Ho letto l’articolo di Anna Foa (La Stampa, 13/09/25), e mi chiedo come sia possibile mettere assieme eventi tra loro diversissimi come le espulsioni degli ebrei nel corso del Medioevo, la Shoah, e l’attuale spostamento di civili verso il sud della Striscia di Gaza. A prescindere da quello che si pensa della politica di Netanyahu (contestata anche da una parte della società israeliana), bisognerebbe evitare di fare accostamenti che non contribuiscono per nulla alla comprensione di ciò che sta accadendo in M.O.
Tralasciamo di rilevare l’ipocrisia di tutti coloro che si disperano per i Gazawi ma non dicono mezza parola sulle ben più numerose vittime degli altri 54 conflitti in corso: qualcuno potrebbe accusarmi di benaltrismo.
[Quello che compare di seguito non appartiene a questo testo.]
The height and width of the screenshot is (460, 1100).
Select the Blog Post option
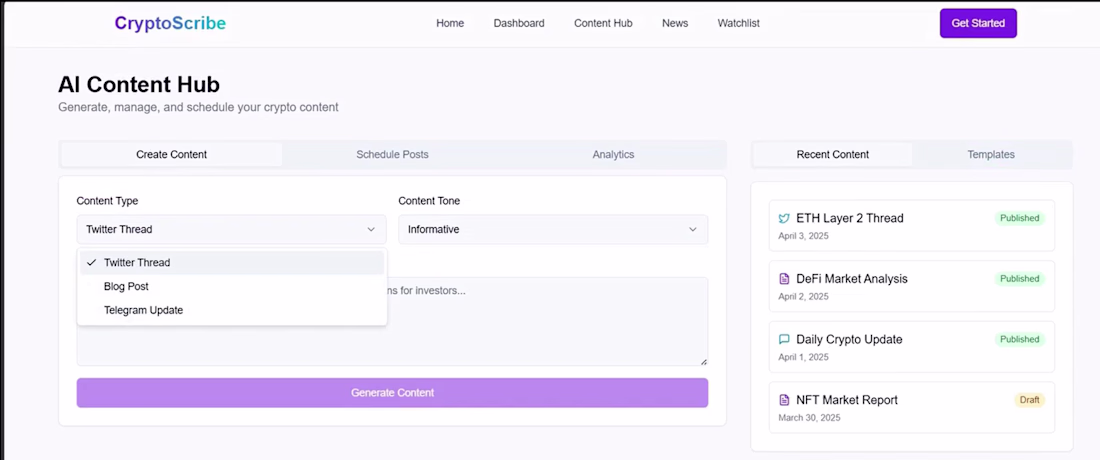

Concentriamoci invece su quanto afferma Foa: le cacciate degli ebrei medievali, in fondo, non erano sempre accompagnate dalla minaccia di morte imminente. Potevano andare altrove, rifarsi una vita. Certo: poco importa che venisse loro tolto tutto, come nel 1290 in Inghilterra, nel 1306 in Francia, nel 1492 in Spagna e nel 1497 in Portogallo. Foa scorda di menzionare le ricorrenti persecuzioni che quasi sempre precedettero quelle espulsioni, oppure le stragi a cui non necessariamente fece seguito un’espulsione. In Renania, nel 1096, durante la cosiddetta Crociata dei pezzenti; nel regno d’Inghilterra, a partire dai pogrom di fine XII secolo; in Spagna nel 1391, con migliaia di morti e altrettante conversioni forzate. Persecuzioni ed espulsioni che avvenivano solo a causa della diversa fede religiosa. Gli ebrei d’Europa non ammazzavano i cristiani, e certamente non costituivano una minaccia esistenziale per la popolazione.
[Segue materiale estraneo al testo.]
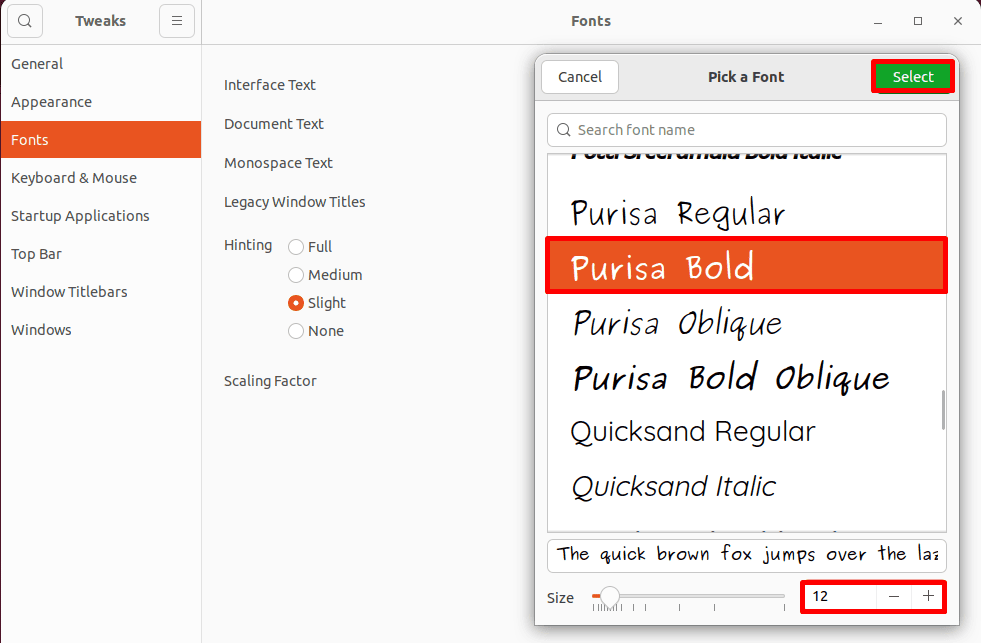Open the Startup Applications section
Image resolution: width=981 pixels, height=643 pixels.
[79, 215]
I Gazawi, scrive Foa, non sanno dove andare. Non è del tutto vero, perché alcuni hanno già lasciato Gaza. Ciò che è indubbio, viceversa, è che nessun paese vicino li vuole: non l’Egitto, che ben si guarda dal consentire ai civili di entrare nel suo territorio; certo non la Giordania, memore di quanto avvenuto alcuni decenni fa. Anche la menzione (poteva mancare?) della Shoah appiattisce quello che fu un evento unico, non per il numero di morti, ma per uno sterminio portato avanti in modo scientifico e industriale, al punto da spingere i nazisti a uccidere una parte dei pochissimi sopravvissuti con marce della morte o esecuzioni sommarie. A Maidenek, Auschwitz, Treblinka non entravano camion di aiuti, e certamente non c’erano flotille o manifestazioni per i milioni di disgraziati che in questi luoghi persero non solo la vita, ma anche la propria dignità di esseri umani.
Nessuno nega che la guerra sia una tragedia: la gente muore, perde le case, soffre la fame. A Gaza e in tantissimi altri luoghi di cui nessuno parla. Ma sarebbe almeno onesto ricordare che questa guerra ha avuto inizio con un atto scellerato, il 7 ottobre, quando i miliziani di Hamas e tanti (troppi) civili Gazawi hanno massacrato, violentato, mutilato 1200 persone che tutto volevano tranne la guerra. Gli abitanti dei kibbutzim di confine, idealisti e pacifisti, che trasportavano i malati di Gaza negli ospedali israeliani per esservi curati, e dei ragazzi che volevano solo ballare. Hanno rapito 250 persone, il più piccolo – Kfir Bibas – aveva otto mesi. Assieme al fratellino è stato strangolato a mani nude. I pochi ancora in vita vengono fatti morire di fame. A chi dice che questa non è una guerra, ricordo i circa 16.000 razzi lanciati da Gaza nei mesi successivi al 7 ottobre, tutti contro obbiettivi civili.
In tutto ciò, gli abitanti di Gaza non sono solo vittime, come certo non lo erano i tedeschi e gli italiani 80 anni fa. Hamas avrebbe potuto restituire gli ostaggi e consegnare le armi, e la guerra sarebbe finita. Ma non lo fa perché – come è scritto molto chiaramente nel suo Statuto – vuole una cosa sola: la distruzione di Israele (“dal fiume al mare”, appunto), e la morte di tutti gli ebrei del mondo.